Nonspecific suppression of [3H]thymidine incorporation by "control" oligonucleotides.

Phosphodiester oligonucleotides are rapidly degraded in spleen cell cultures. The present studies were conducted to determine whether thymidine released from degradation of such oligonucleotides could be reutilized and compete with [3H]thymidine incorporation, thereby causing nonspecific inhibition of "proliferation" assays. Our studies in mitogen-stimulated mouse spleen cells demonstrate that "control" oligonucleotides that contain thymidine can cause more than 90% inhibition of [3H]thymidine incorporation.
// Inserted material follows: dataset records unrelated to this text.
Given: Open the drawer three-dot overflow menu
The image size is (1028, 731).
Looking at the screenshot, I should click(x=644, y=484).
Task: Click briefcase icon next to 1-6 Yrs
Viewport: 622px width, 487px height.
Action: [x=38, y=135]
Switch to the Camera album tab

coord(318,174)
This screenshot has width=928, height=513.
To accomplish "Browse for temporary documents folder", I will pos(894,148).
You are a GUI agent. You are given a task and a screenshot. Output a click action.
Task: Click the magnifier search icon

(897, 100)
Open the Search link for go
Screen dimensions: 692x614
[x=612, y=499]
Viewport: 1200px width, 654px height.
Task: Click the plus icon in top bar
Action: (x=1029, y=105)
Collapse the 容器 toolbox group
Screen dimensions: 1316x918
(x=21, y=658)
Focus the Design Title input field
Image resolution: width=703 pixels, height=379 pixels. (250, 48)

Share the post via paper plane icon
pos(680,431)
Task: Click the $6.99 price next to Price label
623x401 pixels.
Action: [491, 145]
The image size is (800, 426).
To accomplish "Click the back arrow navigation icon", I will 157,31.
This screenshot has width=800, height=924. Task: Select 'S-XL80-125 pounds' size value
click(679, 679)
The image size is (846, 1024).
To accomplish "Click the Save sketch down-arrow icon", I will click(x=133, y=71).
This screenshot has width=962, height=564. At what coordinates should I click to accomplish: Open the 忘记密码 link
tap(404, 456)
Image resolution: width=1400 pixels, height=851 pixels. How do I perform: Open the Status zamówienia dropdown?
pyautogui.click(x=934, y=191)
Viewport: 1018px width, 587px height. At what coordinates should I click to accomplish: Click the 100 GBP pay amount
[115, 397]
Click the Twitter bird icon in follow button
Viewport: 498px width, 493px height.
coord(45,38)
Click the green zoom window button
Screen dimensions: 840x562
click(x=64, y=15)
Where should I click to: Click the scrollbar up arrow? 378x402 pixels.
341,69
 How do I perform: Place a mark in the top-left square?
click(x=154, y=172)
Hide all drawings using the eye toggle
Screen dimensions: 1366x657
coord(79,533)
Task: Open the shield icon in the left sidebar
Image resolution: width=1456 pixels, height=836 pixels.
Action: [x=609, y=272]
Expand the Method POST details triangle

This inhibitory effect was generally dependent on the location of the thymidine within the oligonucleotide: oligonucleotides that had 3'-terminal thymidine(s) caused more suppression than those in which thymidines were at the 5' end. All oligonucleotides caused a modest but variable inhibition of [3H]uridine incorporation. Furthermore, [3H]thymidine incorporation was partially inhibited even by oligonucleotides that did not contain thymidine. We propose that investigators who use [3H]thymidine incorporation assays to assess antisense effects do so with caution. It may be prudent to use control oligonucleotides with the same number and location of thymidine bases and to confirm [3H]thymidine incorporation assays with other measures of cell proliferation.